# starting work out question?



## yasir360 (Jul 27, 2017)

hey everyone
i am willing to start training and weight lifting so i have few questions.
why is it better to do diffrent body parts on diffrent days, than do all the body parts on every workout?
What are some good back workouts with a barbell and dumbells.

apart from these, any other tips that you want to give a beginner?
thanks


----------



## Youngblood1984 (Jul 27, 2017)

When I change my workout daily it gives me more focus on that specific body group verses my whole body at once choose what works best for you and what feels the best for you everyone is different so to each there own .... What works for one might not work for you , that's the way I started and will continue to do , it also makes best for me to dial in what I need to work on more as well and or what I need to improve on ..... I'm sure soon you will get some great answers on here


----------



## PillarofBalance (Jul 27, 2017)

It's not better to do different body parts on different days. As a newer lifter you would do well to do full body workouts a few times per week.
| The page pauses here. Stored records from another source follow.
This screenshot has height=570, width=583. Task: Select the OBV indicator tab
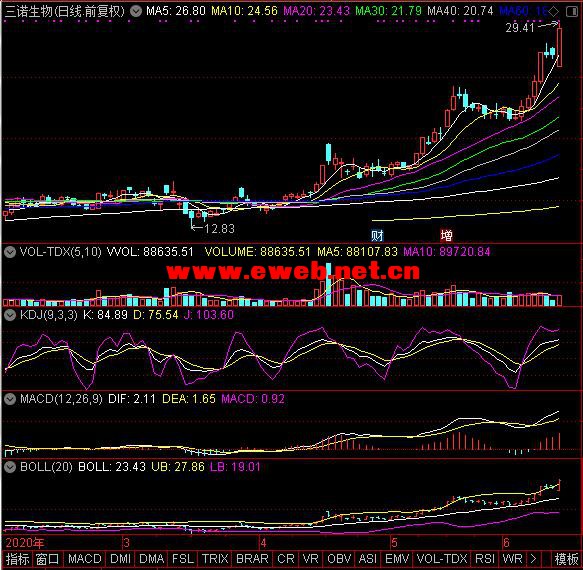coord(339,559)
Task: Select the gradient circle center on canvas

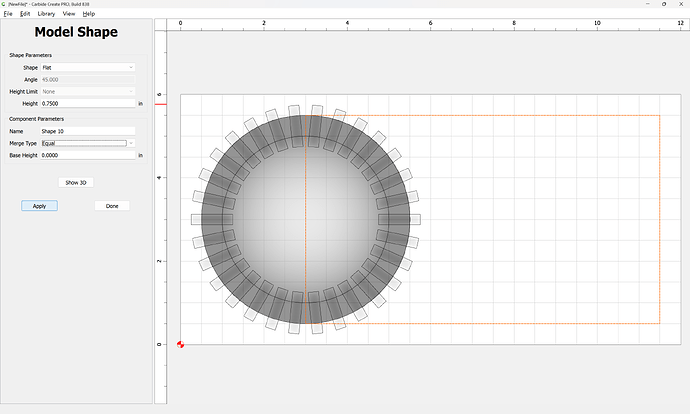Action: pyautogui.click(x=306, y=219)
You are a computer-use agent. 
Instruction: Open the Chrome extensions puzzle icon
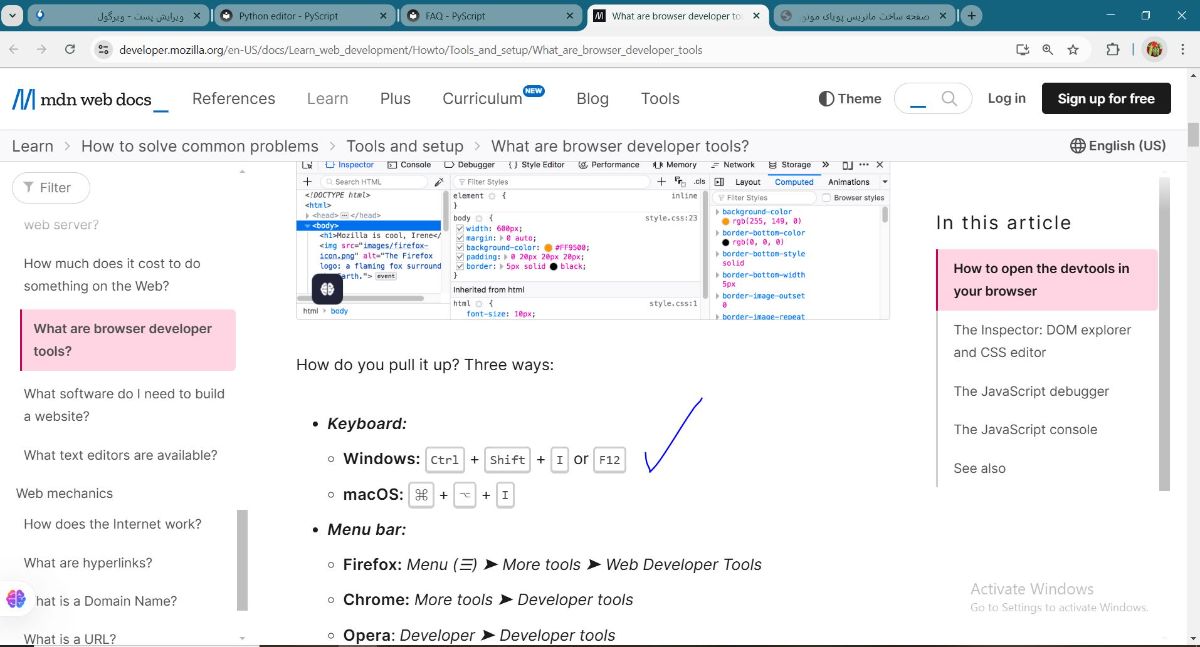[1113, 49]
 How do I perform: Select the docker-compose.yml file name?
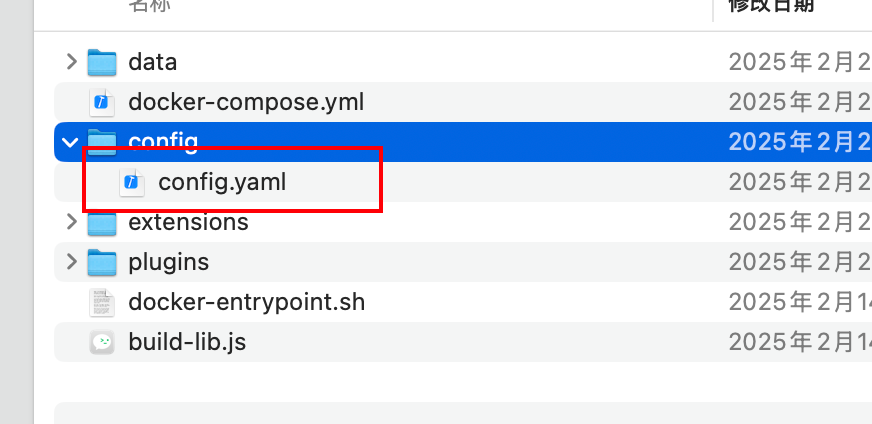(x=246, y=102)
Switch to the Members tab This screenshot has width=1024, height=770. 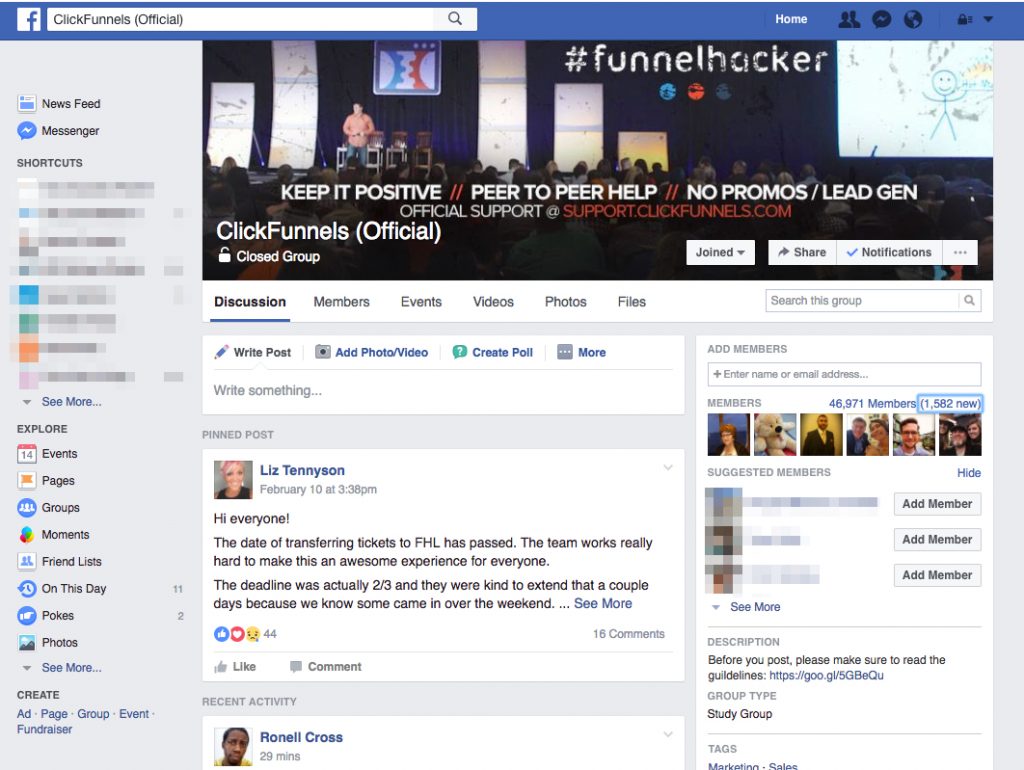coord(341,302)
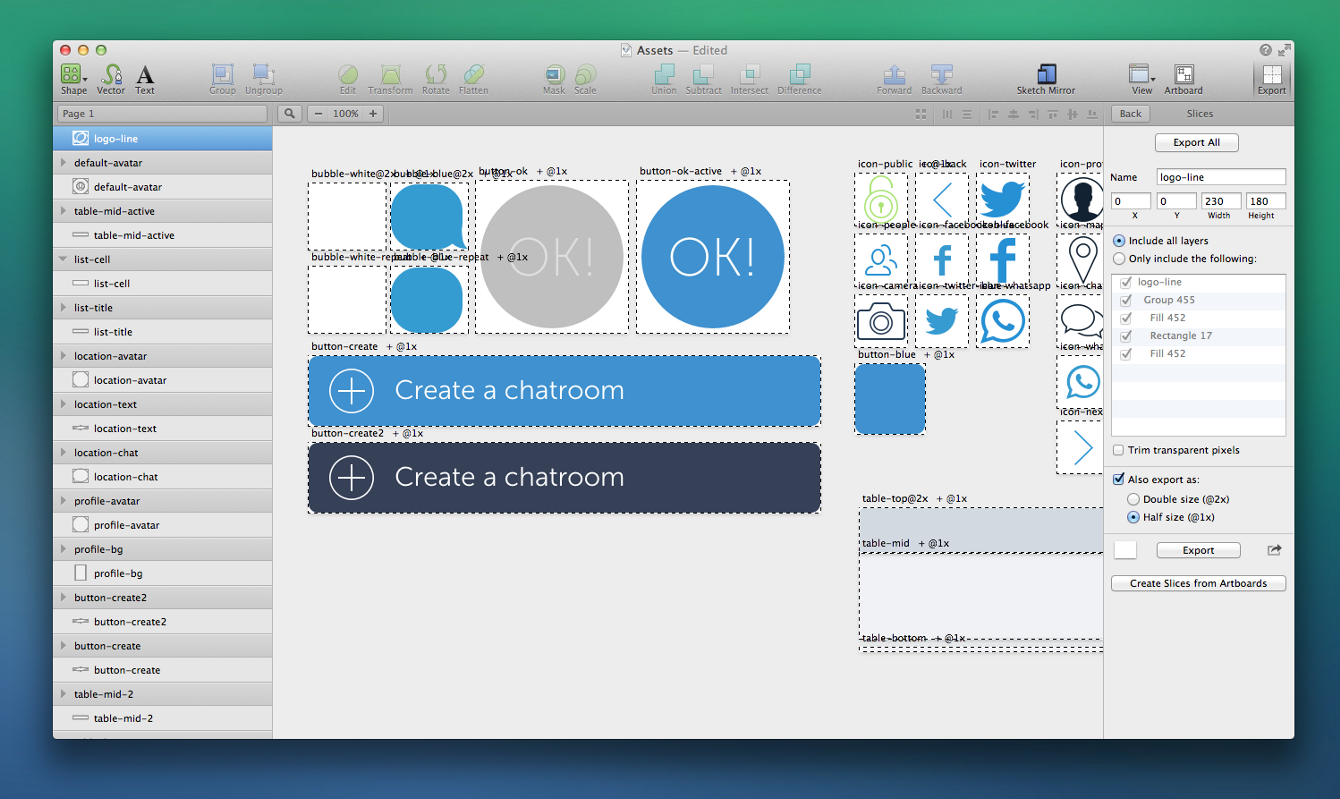1340x799 pixels.
Task: Click the Text tool icon
Action: pos(145,75)
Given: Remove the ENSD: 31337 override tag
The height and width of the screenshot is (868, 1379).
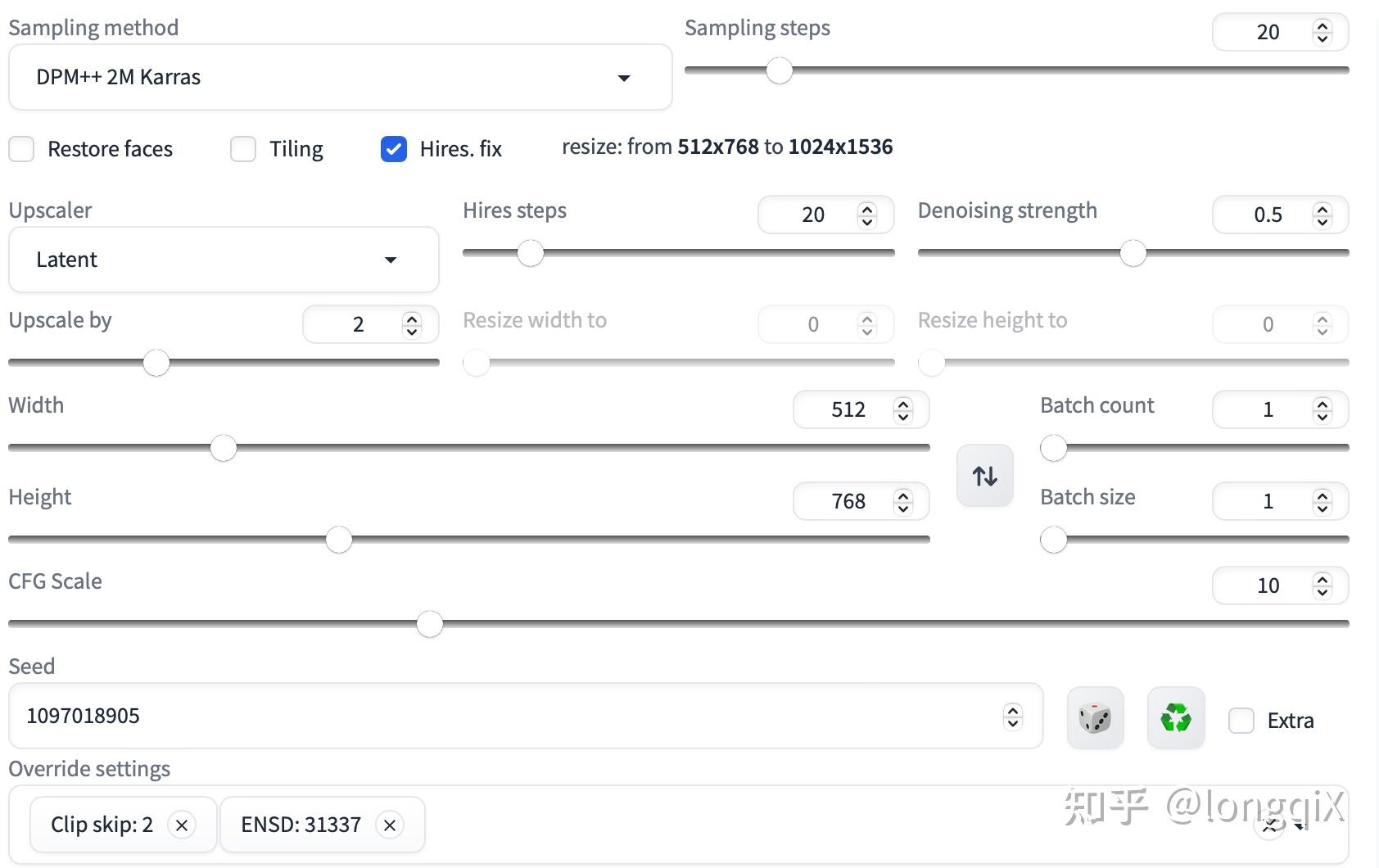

This has the added benefit of learning to bench squat deadlift overhead press row etc...

For back workouts with either a barbell or dumbbell just do bent over rows. 

Best thing I can suggest to a beginner is get an understanding of how much good it takes to grow 1 to 2 pounds per week.


----------



## Youngblood1984 (Jul 27, 2017)

That I can say you helped me out with major and how important diet and your meals really are


----------